======== BRANO RIPORTATO

Mi hai fatto pensare a Ettore Spalletti, alla sua luce intellettuale, alla rarefazione, all’infinito, al suo tipo di colore. Imparagonabili le due ricerche ma un colore che talvolta somiglia al tuo…

“Onoratissimo. Spalletti è un artista che amo molto. Un altro maestro anche nel colore. Le sue opere sono molto concentrate e riescono quindi a non farti mai distrarre: ci sei dentro… La sua visione concettualistica è potente. La Fotografia, diversamente, a suo modo, è altrettanto concettualistica. La mia fotografia lo è”

Ecco, la Fotografia.
Anche se la titolazione del progetto – di fatto una serie su cui l’artista lavora e lavorerà a lungo – è Tales, Racconti, il racconto non c’è. In realtà gli uomini non sono nel paesaggio ma affiancati al paesaggio: senza una storia iniziale…

“Sì, un racconto senza una trama. Tales, i Racconti, sono una possibilità di costruzione che lascio a chi guarda… in questo penso ai racconti senza storia dei film più concettuali di Andy Warhol: “Empire”, “Sleep”, “Kiss””

================
======== MATERIALE DI RIFERIMENTO

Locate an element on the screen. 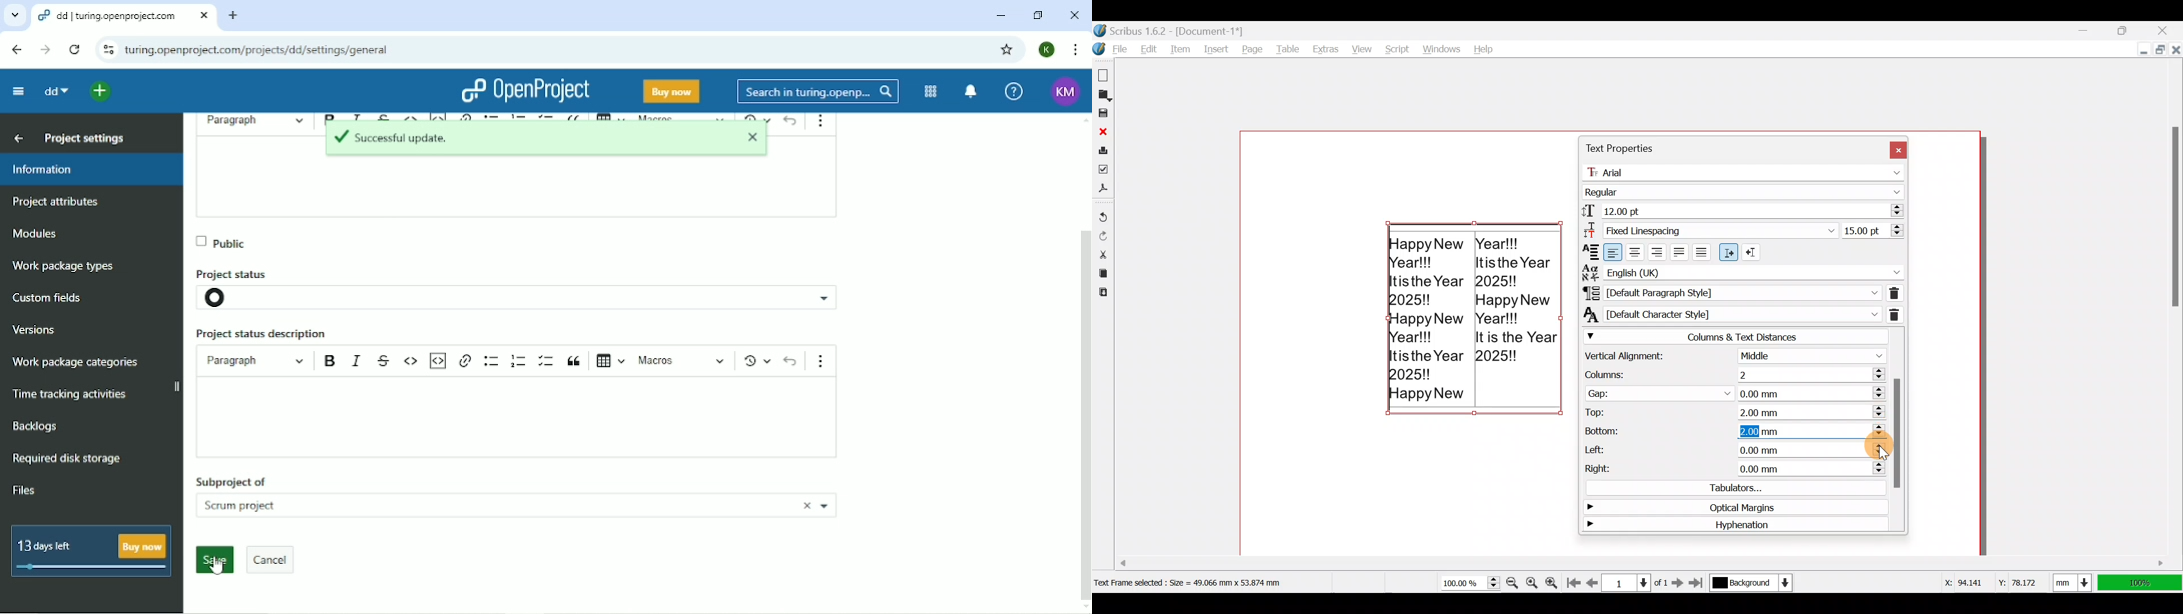  text boc is located at coordinates (527, 418).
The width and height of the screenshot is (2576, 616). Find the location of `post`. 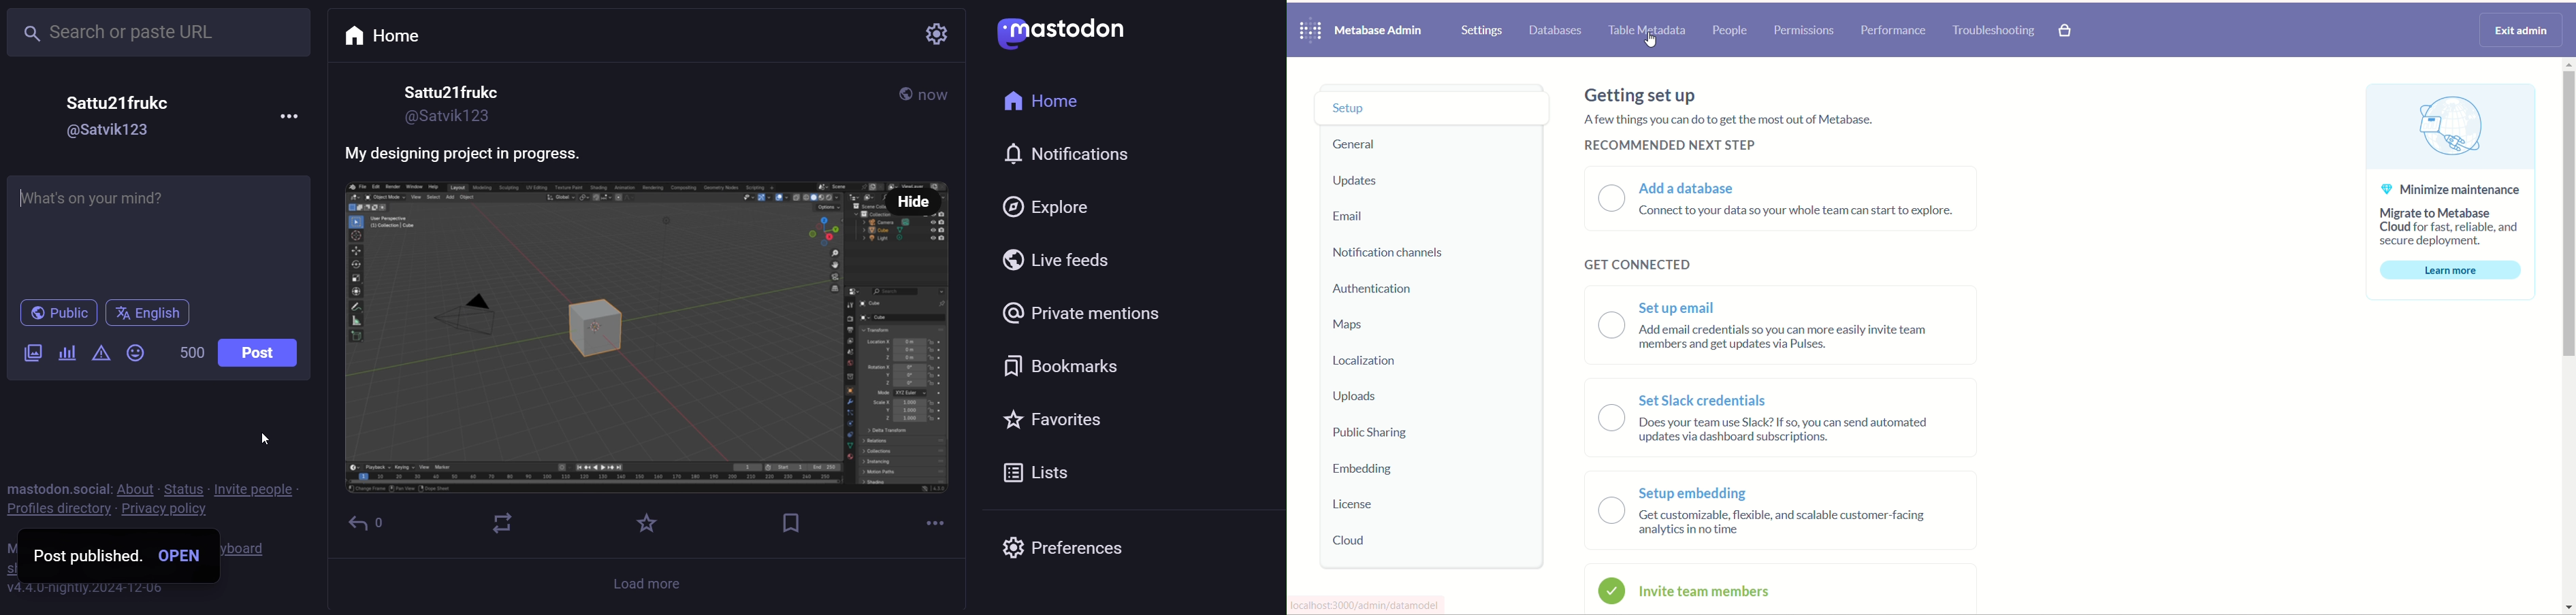

post is located at coordinates (261, 351).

================

COMPITI DA SVOLGERE:
1. Riporti fedelmente la parte del brano sul progetto Tales che si apre con le parole contenenti "Mi hai fatto" e si chiude con "Ecco, la Fotografia.".
2. Prosegua il brano sul progetto Tales dal punto in cui si interrompe.

RISPOSTE AI COMPITI:
1.
Mi hai fatto pensare a Ettore Spalletti, alla sua luce intellettuale, alla rarefazione, all’infinito, al suo tipo di colore. Imparagonabili le due ricerche ma un colore che talvolta somiglia al tuo…

“Onoratissimo. Spalletti è un artista che amo molto. Un altro maestro anche nel colore. Le sue opere sono molto concentrate e riescono quindi a non farti mai distrarre: ci sei dentro… La sua visione concettualistica è potente. La Fotografia, diversamente, a suo modo, è altrettanto concettualistica. La mia fotografia lo è”

Ecco, la Fotografia.

2.
La costruzione di un filo logico, quindi, è negli occhi e nella testa di chi guarda, che  ci proietta porta la propria esperienza, sensibilità, cultura, interiorità, il proprio umore…; e non è un caso che tales sia al plurale…: tanti racconti diversi per quanti individui fruiscono dell’opera; e talvolta la stessa persona può supporre – immaginare – più storie diverse… Vedo, però, che l’associazione tra immagini diverse, che siano in bianco&nero o a colori, ha un suo rigore: una piega dell’abito dell’uno, ad esempio, rimanda a una crepa del paesaggio accanto; la forma di un bagliore negli occhi al bagliore di un vetro riflesso… È come se il gioco dell’affiancamento procedesse per giustapposizioni, somiglianze, analogie, anche di piccoli particolari, talvolta insignificanti, e sempre estetici, formali… Mi sbaglio?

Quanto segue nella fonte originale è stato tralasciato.